Excerpt below:

720 club career goals, 106 international career goals, and 8 Ballons d’Or later, Lionel Messi has etched his name in every football fan’s head. One of the world’s greatest footballers to grace the game Lionel Messi, almost had his career ended before it even got started.
Messi was diagnosed with a growth hormone disorder or GHD. It is called idiopathic short stature, but some problems go beyond being shorter than average.
How Did Lionel Messi’s Disability affect him?
Children with GHD have abnormally short stature compared to other children of the same age and sex with normal body proportions. One of the ways to check for GHD is to track protein levels found in blood plasma.
The treatment for GHD was injections of human growth hormone. For someone with GHD, this is a life-changer, allowing them to not only develop greater height but also help deal with a variety of internal issues,
The treatments are expensive, a monthly expense that drove his family’s financials into the ground. Argentinian clubs, River Plate and Newell’s Old Boys passed on that expense despite the promise of a very young Messi.
He then signed with Barcelona in 2013, the only club that could afford his treatments. He was shot with Human Growth Hormone injections every night since he was 12 years old.
Is Lionel Messi still on Human Growth Hormone?
At the time of his diagnosis, he was only 4’2, but now he is listed as 5’7″, which is exactly average and normal in the physical sense for an Argentinian male.
GHD is an illness that needs to be treated all the time, and this would mean that Messi is still taking the HGH which in return gives him an unfair advantage over the other athletes. But, according to Section 46 of FIFA’s anti-doping code, A therapeutic use exemption (or TUE) is granted for a player’s use of a banned substance when that substance is considered medically necessary.
Messi did not use HGH as a performance enhancer, he was using a prescribed treatment, monitored by physicians, to overcome a medical condition.
His treatment continued from the age of 13 till the age of 17, during this period his treatment was charted by the medical staff at FC Barcelona. They sealed Messi’s medical records and gave no responses to queries about Messi’s possible ongoing steroid use as the means of treating his illness.
Is HGH a steroid?
HGH is a peptide hormone, not a steroid. The pituitary gland secretes growth hormone, also known as human growth hormone (HGH), which is a peptide hormone, a naturally occurring hormone that our pituitary gland produces and releases.
It has a wide range of effects on the body and helps children grow by promoting cell division, growth, and regeneration. The World Anti-Doping Agency (WADA) website explains the attraction for its use as a doping agent in power and endurance sports.
HGH is banned both in-competition as well as out-of-competition. According to the WADA website, there have been 15 adverse analytical findings of HGH usage among athletes. Two athletes also received bans after testing positive for HGH at the 2012 London Paralympic Games.

End of Excerpt.
Given material below:

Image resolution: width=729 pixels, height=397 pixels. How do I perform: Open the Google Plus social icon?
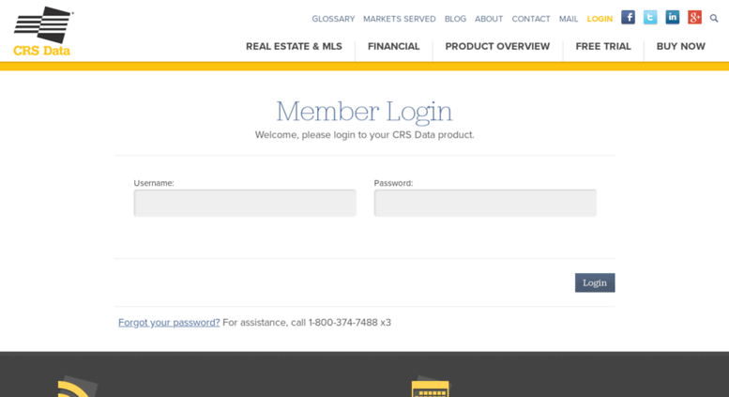tap(694, 18)
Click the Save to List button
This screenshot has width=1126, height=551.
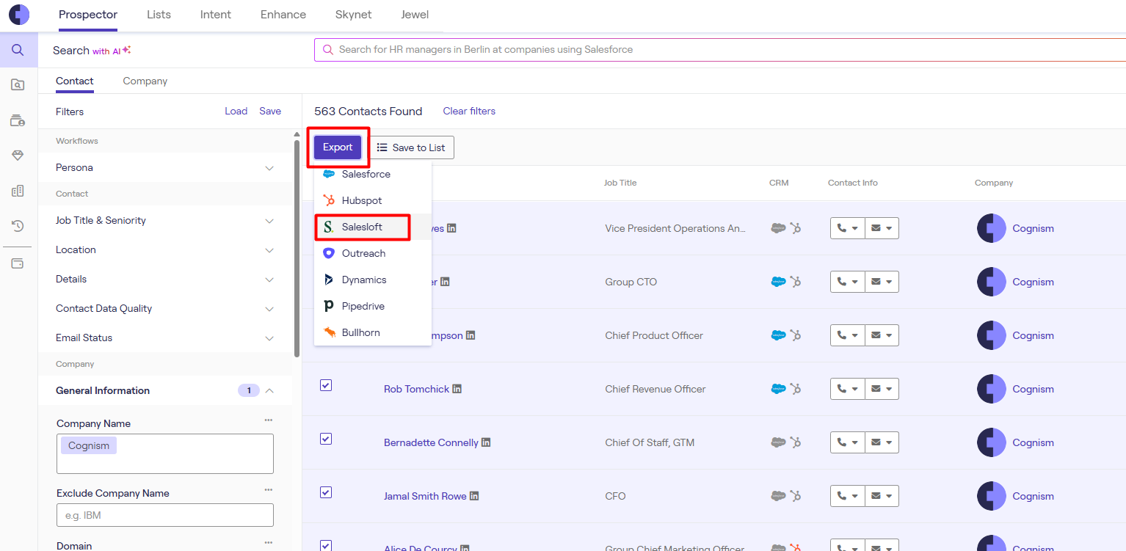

End of Given material.

[Exercise set]:
1: What kind of hormone does the Messi article say HGH is?
2: Retype the part of the Messi article between "Is HGH a steroid?" and "London Paralympic Games.", inclusive.
The lines placed after the Messi article were taken from a separate source.

[Answers given]:
1: HGH is a peptide hormone, not a steroid.

2:
Is HGH a steroid?
HGH is a peptide hormone, not a steroid. The pituitary gland secretes growth hormone, also known as human growth hormone (HGH), which is a peptide hormone, a naturally occurring hormone that our pituitary gland produces and releases.
It has a wide range of effects on the body and helps children grow by promoting cell division, growth, and regeneration. The World Anti-Doping Agency (WADA) website explains the attraction for its use as a doping agent in power and endurance sports.
HGH is banned both in-competition as well as out-of-competition. According to the WADA website, there have been 15 adverse analytical findings of HGH usage among athletes. Two athletes also received bans after testing positive for HGH at the 2012 London Paralympic Games.